Doesnt stop them from being pushy but thats just how some families are when theyre kids have kids, just thhink, your mom is probably acting that way cause her mom did to her too....your mom probably felt the same and just doesnt remember.

Katie[ღ]Siℓas 17 kids; Grand Haven, Michigan 2071 posts
13th Jan '13
Quoting Brat ✖ Status:" I was 19 when I had my son Sylas and I lived with my mom.....I used to get frustrated that they would ... [snip!] ... your mom is probably acting that way cause her mom did to her too....your mom probably felt the same and just doesnt remember."

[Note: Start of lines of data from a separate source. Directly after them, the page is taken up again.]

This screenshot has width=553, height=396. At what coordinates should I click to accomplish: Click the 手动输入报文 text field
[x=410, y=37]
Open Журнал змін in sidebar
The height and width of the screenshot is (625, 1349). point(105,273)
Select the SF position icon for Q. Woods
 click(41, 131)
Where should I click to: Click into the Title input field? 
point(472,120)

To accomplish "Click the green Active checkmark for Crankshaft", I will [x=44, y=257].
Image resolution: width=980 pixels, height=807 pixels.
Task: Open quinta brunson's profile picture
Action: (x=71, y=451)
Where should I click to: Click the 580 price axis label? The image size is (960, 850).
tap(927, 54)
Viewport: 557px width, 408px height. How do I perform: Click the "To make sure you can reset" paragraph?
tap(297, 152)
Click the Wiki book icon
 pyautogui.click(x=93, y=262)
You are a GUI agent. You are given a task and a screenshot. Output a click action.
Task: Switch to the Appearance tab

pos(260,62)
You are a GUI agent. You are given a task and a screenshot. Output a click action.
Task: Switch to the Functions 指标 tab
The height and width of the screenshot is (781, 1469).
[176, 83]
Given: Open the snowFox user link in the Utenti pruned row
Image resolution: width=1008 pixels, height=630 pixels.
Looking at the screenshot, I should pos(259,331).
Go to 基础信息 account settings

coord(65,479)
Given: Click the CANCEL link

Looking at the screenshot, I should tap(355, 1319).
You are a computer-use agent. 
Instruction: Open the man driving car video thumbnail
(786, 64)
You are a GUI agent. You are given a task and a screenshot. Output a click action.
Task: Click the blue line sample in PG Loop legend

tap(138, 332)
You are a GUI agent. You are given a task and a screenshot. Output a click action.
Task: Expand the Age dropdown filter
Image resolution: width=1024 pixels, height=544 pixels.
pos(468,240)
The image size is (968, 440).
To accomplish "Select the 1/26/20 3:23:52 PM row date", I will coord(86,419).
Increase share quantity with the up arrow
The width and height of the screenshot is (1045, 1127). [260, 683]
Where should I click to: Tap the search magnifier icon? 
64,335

Right, like I said I know they are trying to help and sometimes I do need the help.. but other times I have everything under control. I wish they would just back off and wait until I actually asked for the help. They told me a million times while I was pregnant not to let anyone tell me what to do because "babies don't come with a handbook" and that they would just offer advice and it was up to me if I wanted to follow it or not but since he's actually been here, they just know everything and if I don't do it their way then I'm doing it wrong.



My mom actually wasn't ready to have children and didn't take care of me anyways, my grandma and grandpa raised me while my mom was out partying so I'm not sure if I should trust ANY of her advice lol.

Katie[ღ]Siℓas 17 kids; Grand Haven, Michigan 2071 posts
13th Jan '13
Quoting Elliot Reid:" I know how you feel, I dont live with my in laws but sometimes they just drive me nuts and wont let me ... [snip!] ... experience away from me. Also it doesnt help that their methods are from 20 years ago and I actually do know what I am doing."


:!: that's exactly how I feel. I realize he's crying and screaming and it's taking me awhile to calm him, but let me handle it! that's just part of being a mom and if I don't experience it I'll feel like he's not really my child, I'm just a babysitter or something. Every time, they take him away from me. I had to snap at my mom the other day because he was crying while I was burping him during a bottle and she just comes right in my room and holds out her arms and says "let me see him." I was like "Uh.. No? there's nothing wrong with him, I'm just burping him. You guys take him away from me every f**king chance you get!" I keep dropping hints that I'm upset with how they are telling me what to do but they just keep doing it -_-

Skitti 17 kids; Grand Haven Charter Township, Michigan 1508 posts
13th Jan '13

Yeah girl, I know it totally sucks. But just remember their intentions are good. If they do something you don't approve of, you need to present valid information when their advice is outdated. Maybe you need to sit down with them and have a small talk.



Be kind, and calm, and explain that you love their help when you need it, but that most the time you got this. You know your baby's cues and cries. My son never liked being changed or dressed in the beginning either. You gotta keep your shit together though. Plus, that's part of living in someone else's home. Yeah, you pay rent, but they are your family. They want to be involved and maybe they truly don't see that line where they shouldn't cross.